Records shown:
::::::::::

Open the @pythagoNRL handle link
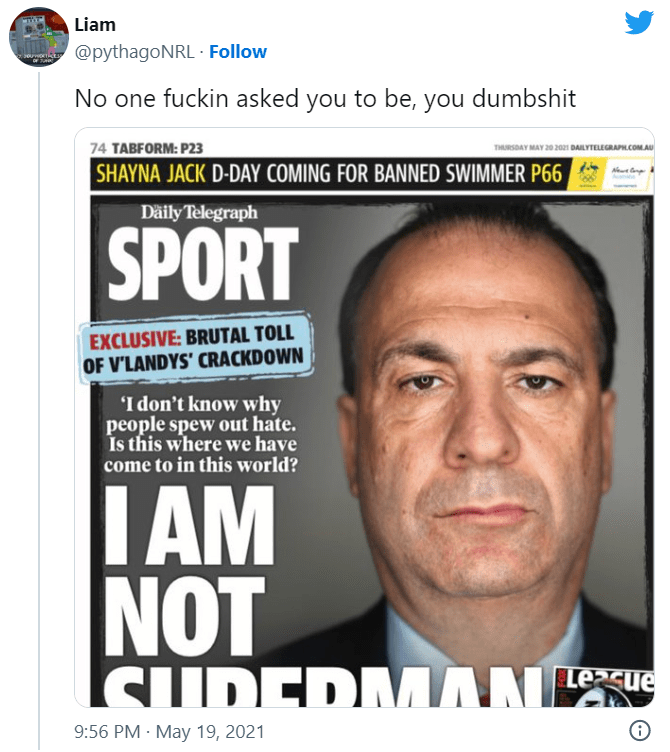Viewport: 670px width, 752px height. (133, 51)
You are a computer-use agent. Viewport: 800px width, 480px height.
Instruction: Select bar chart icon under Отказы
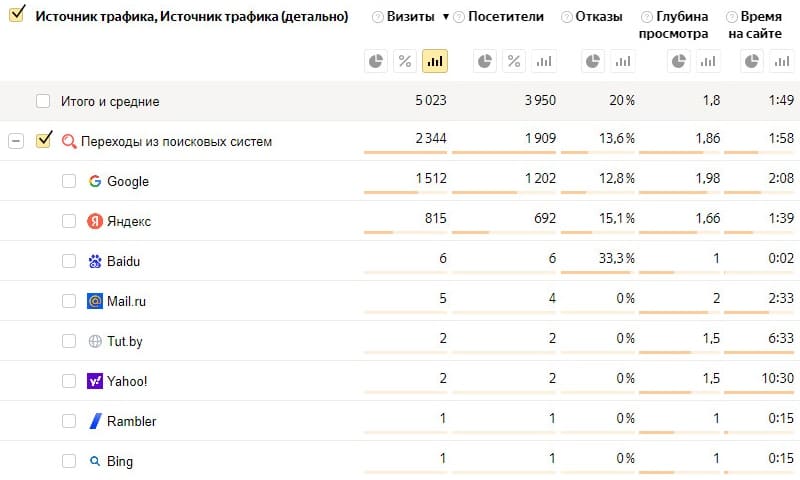tap(622, 61)
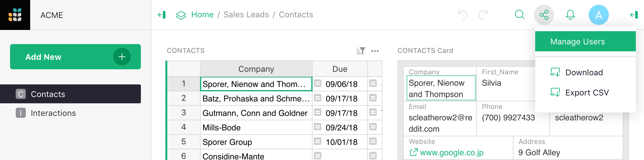This screenshot has width=644, height=160.
Task: Expand the Add New menu
Action: click(75, 57)
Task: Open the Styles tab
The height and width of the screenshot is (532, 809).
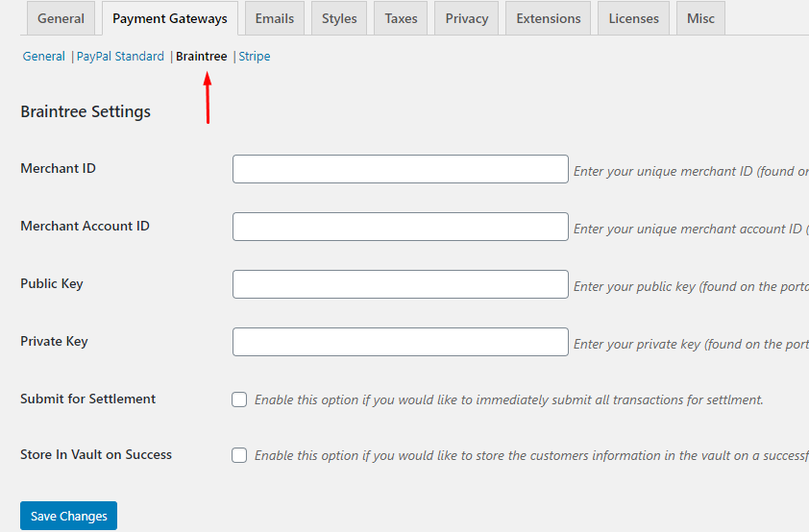Action: pos(339,18)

::::::::::

Task objective: Reproduce the lines from the line containing "Instruction: Select bar" through the end of the records above, exactly and inclusively, omitting pictures.

Response area:
Instruction: Select bar chart icon under Отказы
tap(622, 61)
This screenshot has width=644, height=160.
Task: Expand the Add New menu
Action: click(75, 57)
Task: Open the Styles tab
The height and width of the screenshot is (532, 809).
Action: pos(339,18)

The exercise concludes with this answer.